Though we may often feel tempted to believe art to be a progressive and innovative industry, a recent article by The Guardian has highlighted that this belief has very little truth behind it. The report carried out by In Other Words & artnet News found that only 2% of global auction spending goes towards women’s art. This fact is a great concern and begs the question of whether or not women are perceived to be legitimate figures within the art industry. An industry that is often believed by those unfamiliar with the art world to be stereotypically feminine in its disposition, likely due to its inextricable bonds to emotion and the human experience.

What is yet another cause for concern, however, is that nearly half of this figure can be attributed to the same five artists; woman’s place within the art industry, like any other male-dominated industry, is minute. Too much female representation would result in women believing that they had the agency to control their own narratives – which, of course, is something that an institution which thrives off of the objectification of women wishes to prevent at any and all costs.

This is not a newly discovered issue that we are grappling with. One of the most well-known pieces by the feminist art organisation the Guerrilla Girls reads, ‘Do women have to be naked to get into the Met. Museum?’.

This piece, initially produced in 1989 as a direct condemnation of the extent of female commodification showcased in the New York Metropolitan Museum, was then reproduced for the same purpose in 2005 and 2012. Since its initial exhibition, the piece has been reworked to confront the global sexualisation of women, with many adapting the slogan to fit European and North American contexts. 

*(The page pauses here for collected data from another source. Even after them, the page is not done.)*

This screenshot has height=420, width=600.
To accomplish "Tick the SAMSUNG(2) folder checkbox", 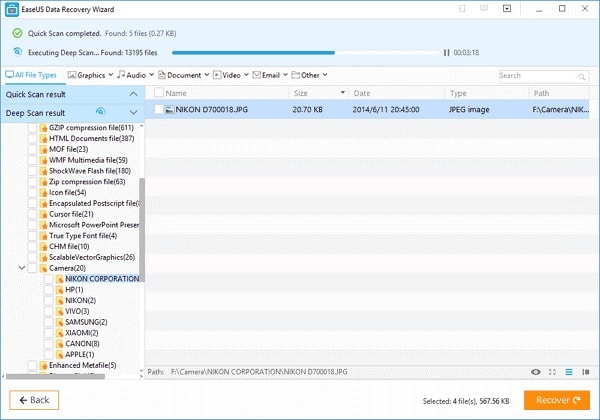I will [47, 322].
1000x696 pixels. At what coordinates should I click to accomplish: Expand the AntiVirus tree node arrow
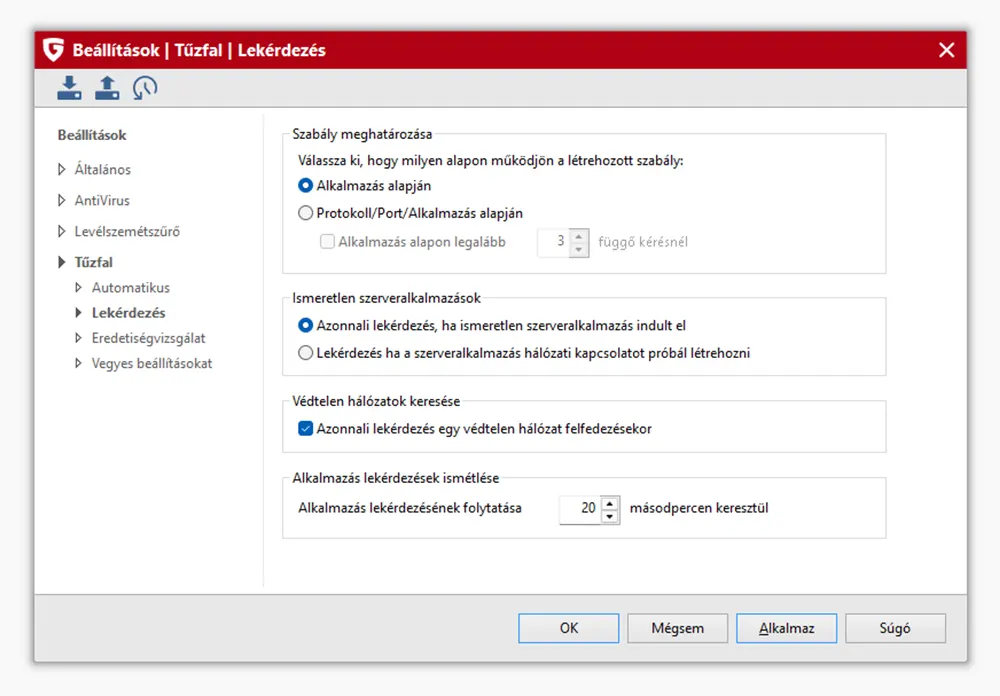pyautogui.click(x=62, y=201)
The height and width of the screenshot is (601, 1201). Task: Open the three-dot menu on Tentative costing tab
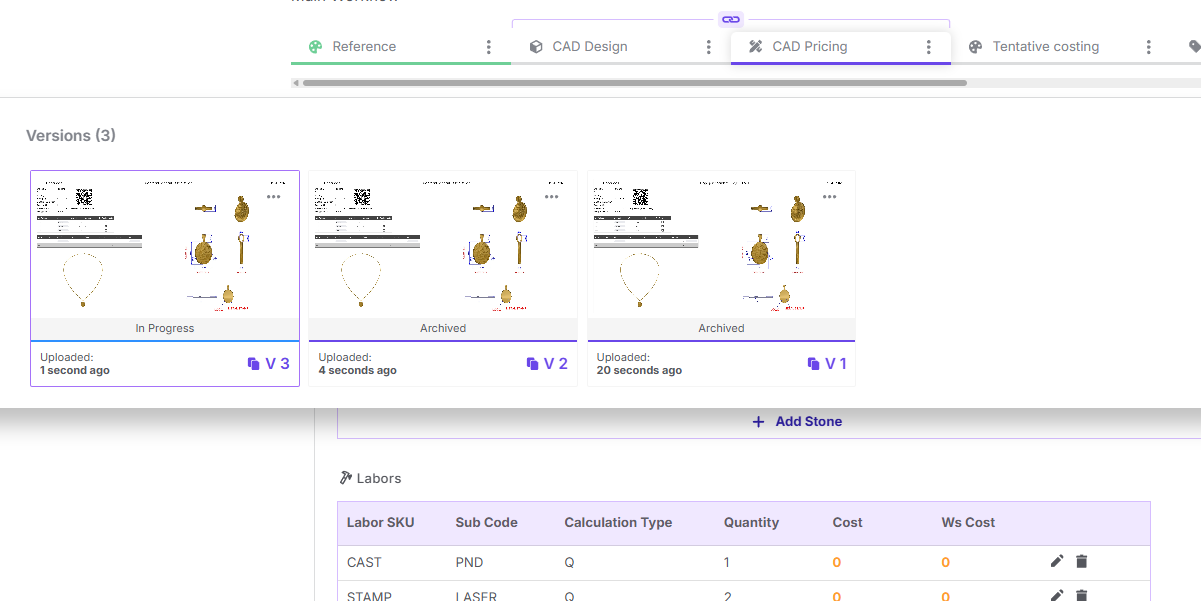pos(1148,47)
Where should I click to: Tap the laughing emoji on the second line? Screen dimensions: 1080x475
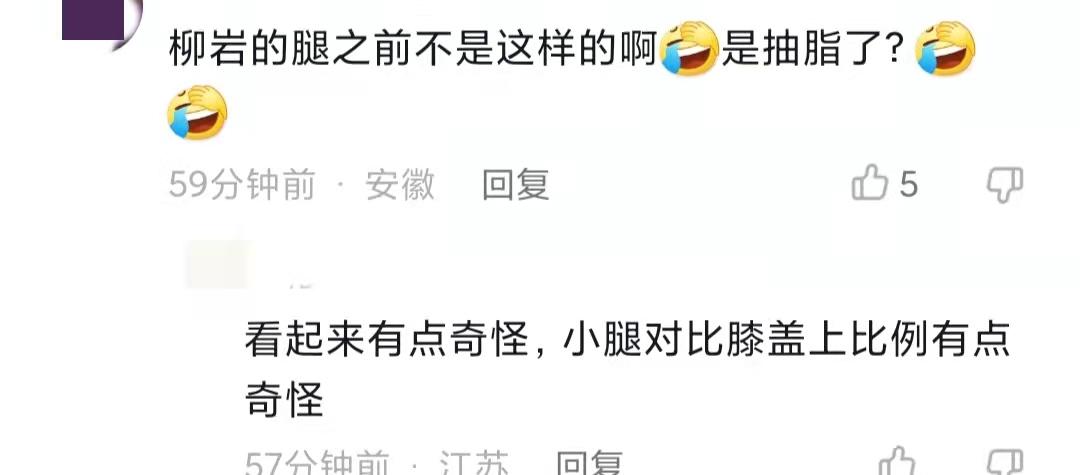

Do women have to be naked to be accepted within the art industry?

Three decades after its initial reveal, this slogan remains as relevant as ever. Do women have to be naked to be accepted within the art industry? Perhaps Judy Chicago’s The Dinner Party of 1979 shows us that this is not necessarily the case; women need only be naked if it is on men’s terms. If it is on their own terms, then it is too much like pornography. A mere glance at only some of the comments made about Chicago’s notorious feminist artwork highlights this, with many (notably male) representatives at the University of the District of Columbia rebuking it as ceramic 3-D pornography’ and ‘a spectacle of […] weird sexual art […]’. 

The unfortunate irony that underscores these statements is that much of the art industry attempts to appeal to the male gaze through excessive female nudity – Chicago’s Dinner Party, however, simply attempts to reclaim woman’s right to create her own narrative. 

When a woman attempts to reclaim her narrative, whether that be in the art world or not, she is doing something unspeakable. She is reminding those around her that she exists as a fully autonomous human being, that she has the right to exist outside of other’s expectations. In a society that expects a woman to constantly perform an ideal of femininity, this act of existing and presenting herself external to male desire is unfathomable.

There is no feasible way that women can achieve equality within any industry if we continue to make excuses for the men who hinder this possibility

It is this very desire to control a woman’s narrative that she has yet to achieve equality within the art industry. It is not enough for a woman to continue to rebel against those who censor her – we must begin to act collectively in our understanding that those who censor her must be held accountable. We must adopt the confrontational approach of the Guerrilla Girls and apply it whenever necessary. There shall be no more excuses made for the men who attempt to silence women, both within and out of art. There is no feasible way that women can achieve equality within any industry if we continue to make excuses for the men who hinder this possibility.